A sentença é um duro golpe no partido no município e reafirma o rigor da Justiça com a participação das mulheres na política. Com a cassação, os votos recebidos por toda a legenda são anulados, o que forçará um novo cálculo do quociente eleitoral para definir quem assume as cadeiras vagas.
A Falha no Registro
O imbróglio começou durante o processo de registro de candidaturas. O União Brasil lançou 12 nomes: oito homens e quatro mulheres. No entanto, uma das candidatas, Roberta dos Santos Melo, teve seu registro indeferido pela Justiça por analfabetismo.
De acordo com o magistrado, mesmo tendo tempo hábil antes do pleito para corrigir a falha, o partido não substituiu Roberta por outra mulher e nem reduziu o número de candidatos homens para equilibrar a chapa. Com a exclusão dela, o percentual feminino caiu para 25%, violando o limite legal.

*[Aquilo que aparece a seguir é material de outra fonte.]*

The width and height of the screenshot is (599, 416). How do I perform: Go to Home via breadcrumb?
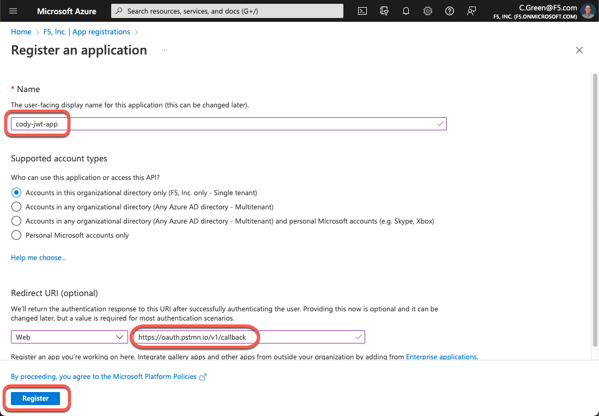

Análise: O “Erro Básico” que custou mandatos
A decisão sublinha que a cota de gênero não é apenas uma formalidade, mas uma condição de validade para toda a chapa. Ao manter o número de homens elevado sem a contrapartida feminina, o partido beneficiou os candidatos masculinos com maior visibilidade e tempo de propaganda, o que a Justiça Eleitoral interpreta como fraude.
Para os vereadores cassados, a decisão cabe recurso, mas a execução imediata das sentenças em casos de cota de gênero tem sido uma tendência no Tribunal Regional Eleitoral do Amazonas (TRE-AM), o que coloca o legislativo de Anori em estado de alerta.